②ガイドラインに沿った治療というと、標準治療つまり平均レベルは超えているが普通であって、最上ではないと思うのは間違いで、ガイドラインはエビデンスのランク分けされたの髙いものによる治療方針である。つまりかなり高いレベルの治療ともいえる。(権威ある医学者の個人的な意見などは低ランク)
③医者は「びびり」の方がよい。気になる患者がいれば食事中も床についてもそのことを考えている。間違えてしまうことが怖いので、何度も何度も確認し直すことが多い。
この新書の帯にあるような過激な言葉、もう一度言いますが、なんでこんなに自信があるんだろう。
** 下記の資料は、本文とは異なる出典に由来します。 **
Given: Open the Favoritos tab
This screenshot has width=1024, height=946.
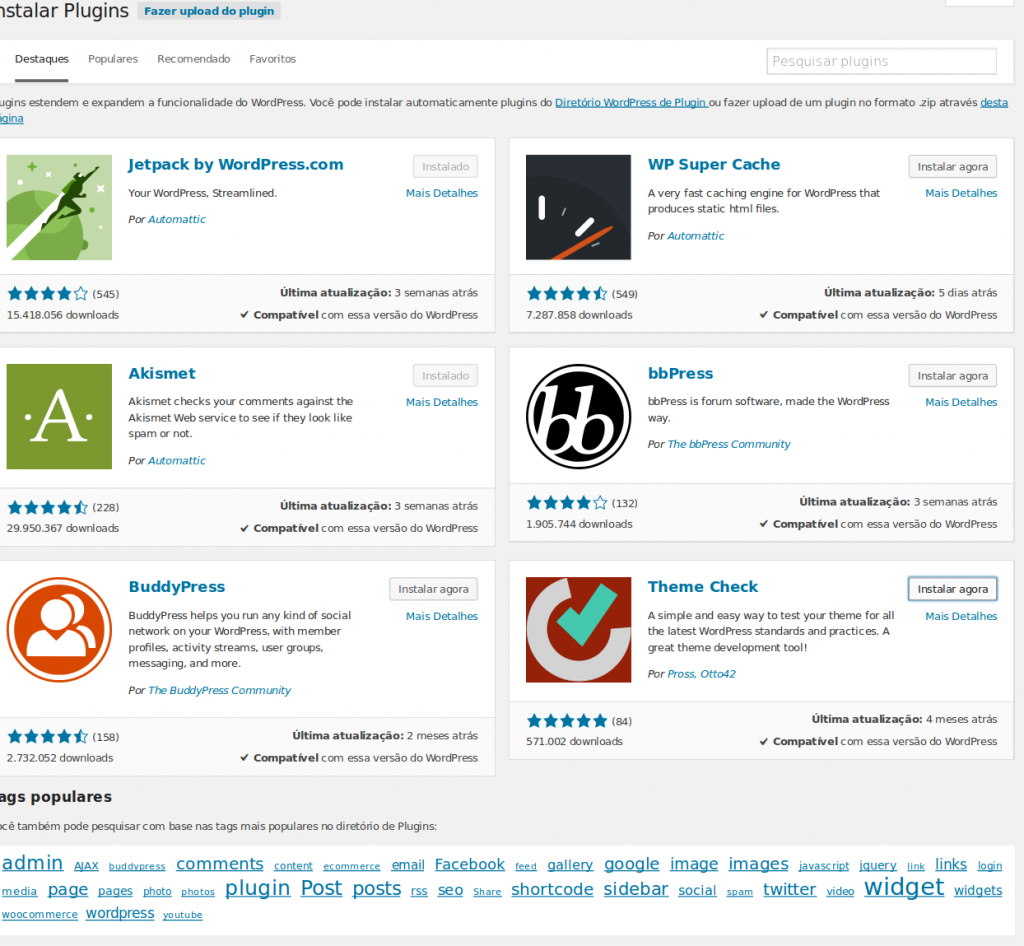Looking at the screenshot, I should (272, 59).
上記③のようなところもあるのに。この先生はあと3年後の64歳になればクリニックの大家さんとの契約が終わるので、閉院するようなことも述べられていました。地域の小児医療だけではなく、その家族からも自分の人間性を頼りにされているとか発達障害のこどもも多く通院していると述べられているのに、それでよいのでしょうか?
先ほど読み終えて、なにかモヤモヤが残ってしまい、思いついたことを書いてしまいました。